### [Source extract]
[Start]

Gulu University participate in Efficiency for Access Design Challenge

By Nomanesi Makhonco, 31 May 2023

Dr Emmanuel Menya, a lecturer from Gulu University, mentor and coordinator of the Efficiency for Access Design Challenge teams share insights on participating in the Challenge.

TEA-LP partner Gulu University in Uganda is among the universities worldwide participating in  the Efficiency for Access Design Challenge, a global multi-disciplinary competition that empowers teams of university students to help accelerate clean energy access, with a focus on energy efficiency. The Challenge invites teams of university students to create affordable, high-performing off-grid appliances and enabling technologies.  The Challenge starts off with a workshop at each university and includes a series of webinars, mentorship by experts in the sector, and a prototype fund application call. The Challenge has been running for four years. The fourth year started in September 2022 and will come to an end 15th June 2023.

The Efficiency for Access Design Challenge is one of the programs run by the Low Energy Inclusive Appliance Programme (LEIA).  The TEA-LP is partnering with LEIA and Innovate UK on the Efficiency for Access Design Challenge, to support students from TEA-LP universities to participate in the Challenge and expand our network. Gulu University has been participating in the Efficiency for Access Design Challenge since 2020, with six teams having participated. It all started when communication about the Challenge was made through the TEA-LP network, which was an exciting opportunity.

The two student teams taking part in this year’s Challenge are from the Department of Biosystems Engineering at Gulu University. The first team, dubbed “Team 2022-17,” comprises final year students: Priscilla Kisakye, Ivan Taiwan, Ignatius Ekwanait, Musa Emuron, and Vanessa Fongwa. The team aims to develop a thermal electric solar refrigeration system that enhances the shelf life of perishable fruits. The team says they are targeting farmers to preserve their produce. In the design of the fridge, lighter, cost-effective materials were used in order to allow portability, also taking into consideration that most people who sell in the markets are women. As one of the team members commented:

“(Our project) focuses on the farmers in the region -most activities are small-scale subsistence farming. It’s how most people earn their living. We thought we could improve that.”

We also mainly looked at the environmental challenge brought about by conventional refrigerators, because they normally emit the CFCs and so we opted for thermal electric because it doesn’t emit any of those harmful gasses to the environment.”

[End]

### [Raw data]

[Start]

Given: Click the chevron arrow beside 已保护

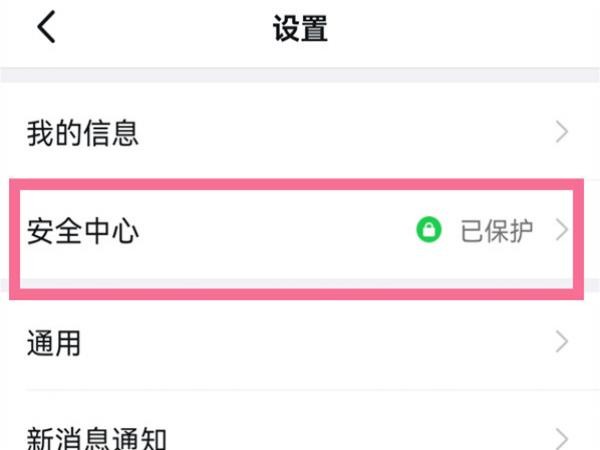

[End]

### [Exercises]
#1 In the Gulu University article, since what year has the university taken part in the Efficiency for Access Design Challenge?
#2 Please turn the paragraph of the Gulu University article that begins "The Efficiency for Access Design Challenge is one of the programs" into a short bulleted list that keeps its main facts.
#3 Carry on writing the Gulu University article from its final sentence.

### [Answers for the tasks]
#1 Since 2020.

#2
- The Challenge is one of the programs run by the Low Energy Inclusive Appliance Programme (LEIA).
- TEA-LP partners with LEIA and Innovate UK on the Challenge to help students from TEA-LP universities take part and to expand its network.
- Gulu University has taken part since 2020, and six teams have participated.
- Its involvement began when the Challenge was announced through the TEA-LP network.

#3
“We thought it’s  convenient for them to have something which can keep and preserve, mainly agricultural produce like tomatoes, because when it ripens it can go bad very fast easily – and it leads to most of the loss of  money. “

Efficiency for Access Design Challenge participants, Team 2022-17

The second team, known as “Team 2022-19,” consists of Atim Peace Gracious, Onen Sean Thomas Ongaya, Koka Godfrey Abe, and Aide Valentine, who are also final year students. They aim to address the challenges associated with modern water heating systems that tend to be inefficient during low solar radiation periods by integrating solar and biomass heat sources in domestic hot water systems. In order to be cost effective, the team utilized already available material in their design.

“We know that there are traditional methods of heating water such as burning of wood, charcoal which are inefficient, costly and environmentally harmful.” 

“In most of the areas which are our main target, biomass is available.” 

Efficiency for Access Design Challenge participants, Team 2022-19

What makes the Efficiency for Access Design Challenge successful at Gulu University is that it links well with the University’s course curriculum, as Biosystems Engineering students are required to show design skills and be able to design renewable energy technologies as part of their coursework. As highlighted by both Dr Emmanuel Menya and students:

“In the current bachelor’s program, the curriculum is designed in such a way that students should be able to design renewable energy technologies that are not only affordable but also efficient.”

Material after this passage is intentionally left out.